Research and policy priorities
– Validate administrative frailty indices against performance‑based and clinical frailty measures in AMI cohorts across age groups.
– Prospectively test frailty‑guided care pathways and evaluate whether targeted interventions (multidisciplinary rehabilitation, comprehensive geriatric assessment, tailored antithrombotic regimens) improve outcomes.
– Explore mechanisms underlying premature frailty in younger adults — social determinants, chronic inflammation, multimorbidity profiles — to identify upstream prevention opportunities.

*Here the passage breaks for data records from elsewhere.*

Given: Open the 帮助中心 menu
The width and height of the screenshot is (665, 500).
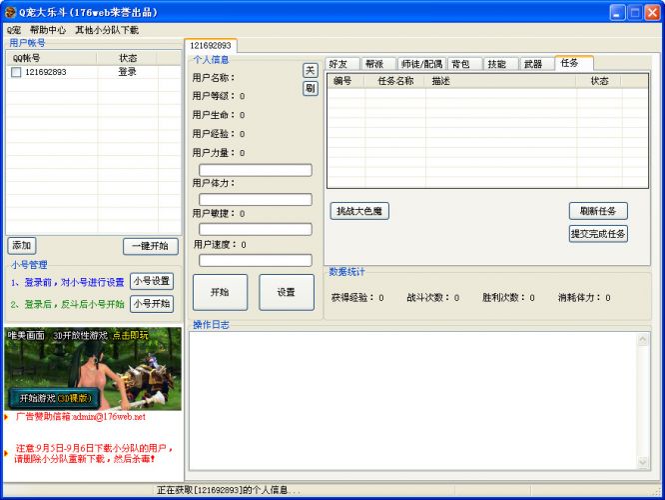Looking at the screenshot, I should tap(48, 30).
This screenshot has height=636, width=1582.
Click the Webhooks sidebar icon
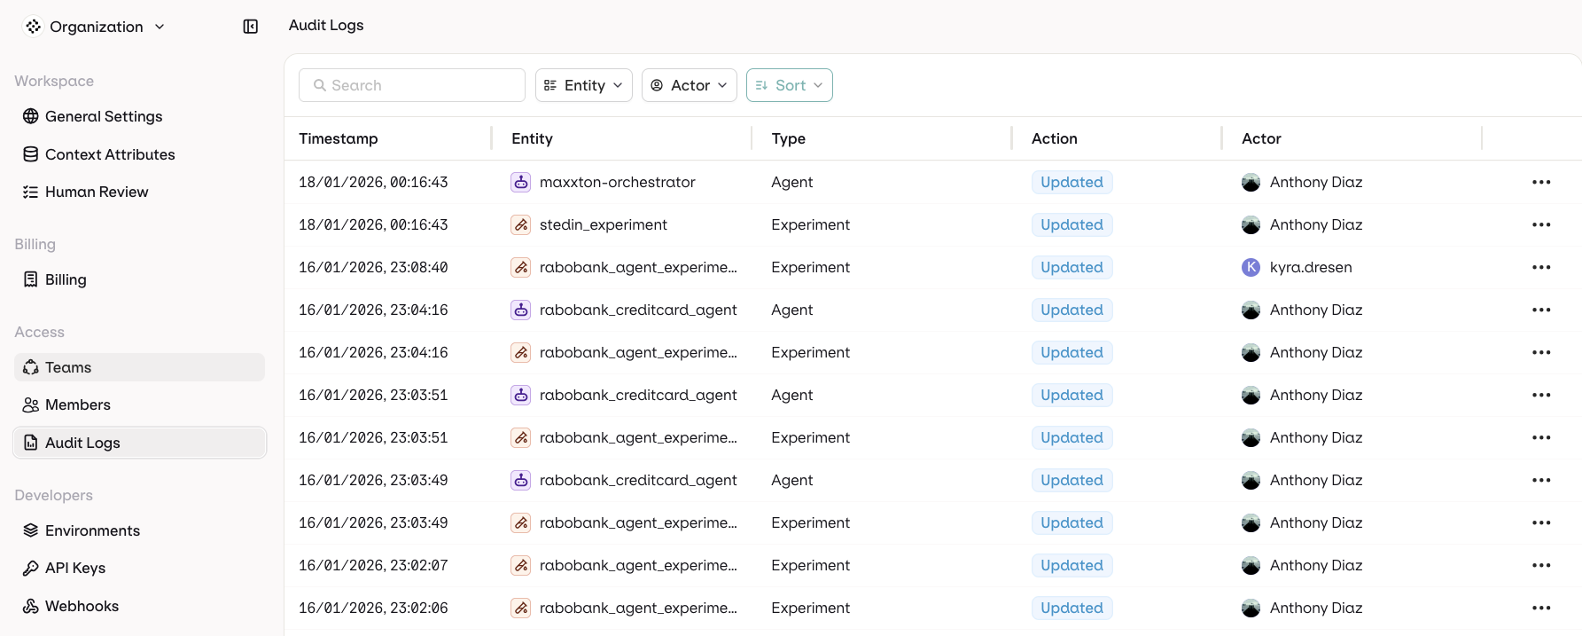31,606
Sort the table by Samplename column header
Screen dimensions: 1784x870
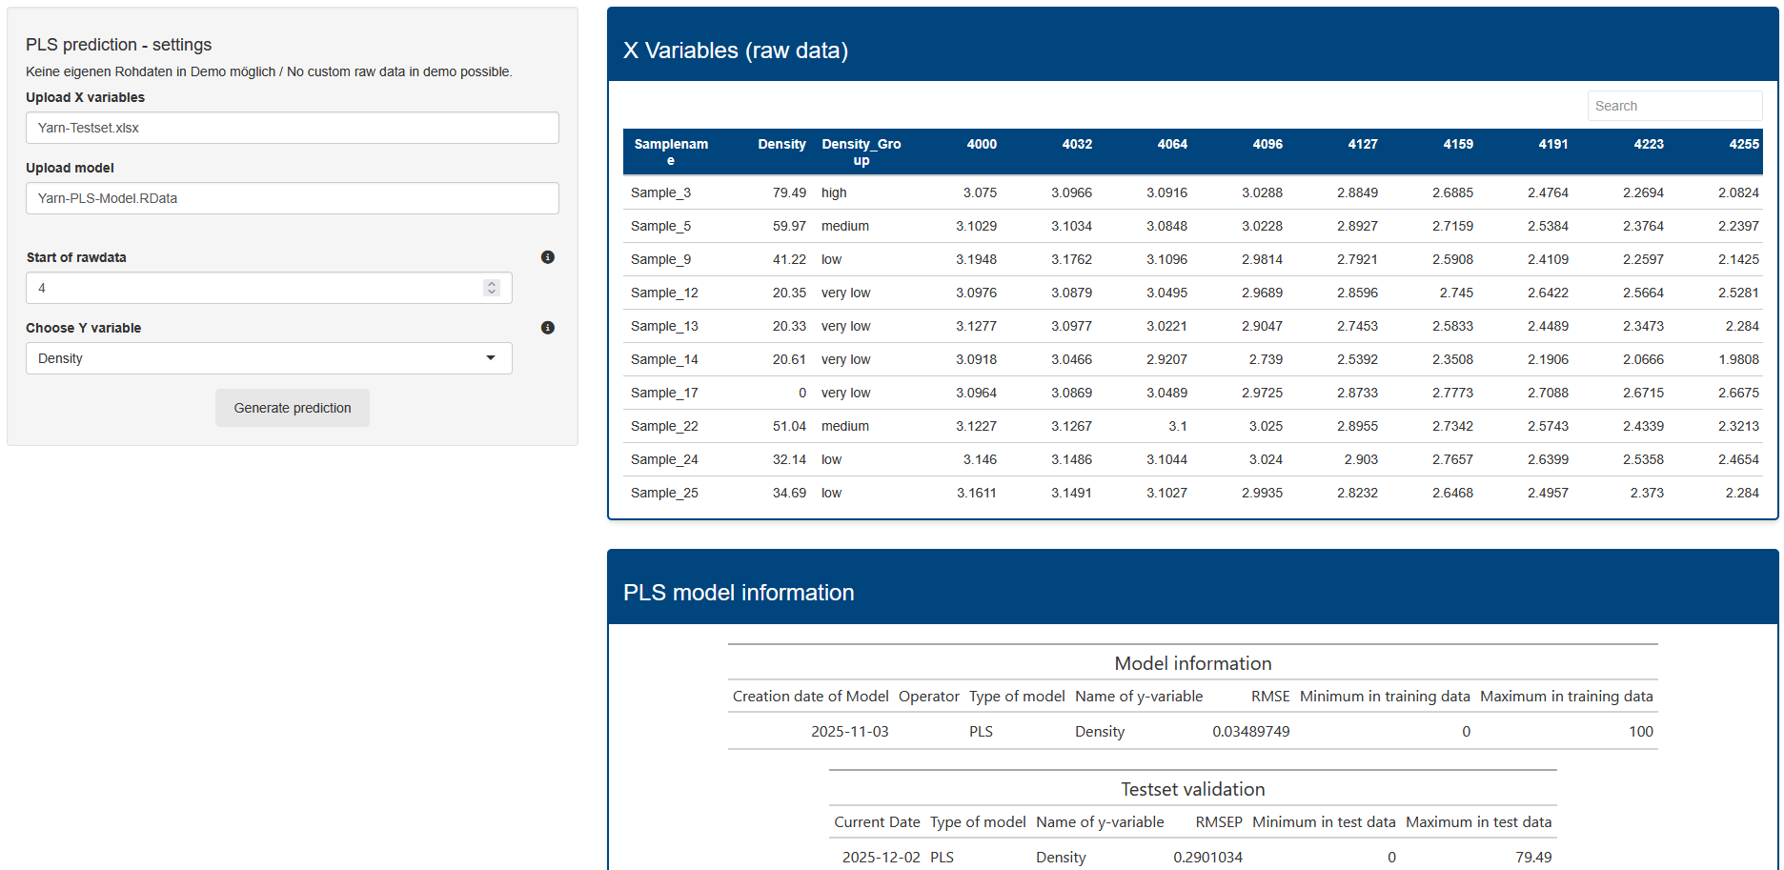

– Consider incorporating frailty metrics into risk scores and quality metrics for AMI care and post‑hospitalisation follow‑up.
Conclusions
Mohiaddin and colleagues provide compelling, population‑level evidence that frailty is an independent and clinically meaningful predictor of poor outcomes after AMI across the adult lifespan, with the largest relative prognostic effect observed in younger patients. These findings challenge the age‑limited use of frailty assessment and argue for broader, systematic consideration of frailty in AMI care pathways, risk communication, and research.
Funding and clinicaltrials.gov
Funding and trial registration details were not provided in the summary. Readers should consult the original article for funding declarations, conflict of interest statements, and any trial registration information.
Selected references
1. Mohiaddin H, Sze S, Damluji AA, et al. Frailty and long‑term outcomes in younger patients with acute myocardial infarction. Eur Heart J. 2025 Nov 25:ehaf876. doi:10.1093/eurheartj/ehaf876. Epub ahead of print. PMID: 41288370.
2. Clegg A, Young J, Iliffe S, Rikkert MO, Rockwood K. Frailty in elderly people. Lancet. 2013 Mar 2;381(9868):752–762. doi:10.1016/S0140‑6736(12)62167‑9.
3. 2020 ESC Guidelines for the management of acute coronary syndromes in patients presenting without persistent ST‑segment elevation. Eur Heart J. 2020;41(3):349–399. (European Society of Cardiology guideline documents and updates.)
Author note
This article synthesises and interprets results from a large administrative data analysis to inform clinicians, researchers, and policymakers. For granular methods, adjusted covariates, and subgroup results, consult the original manuscript.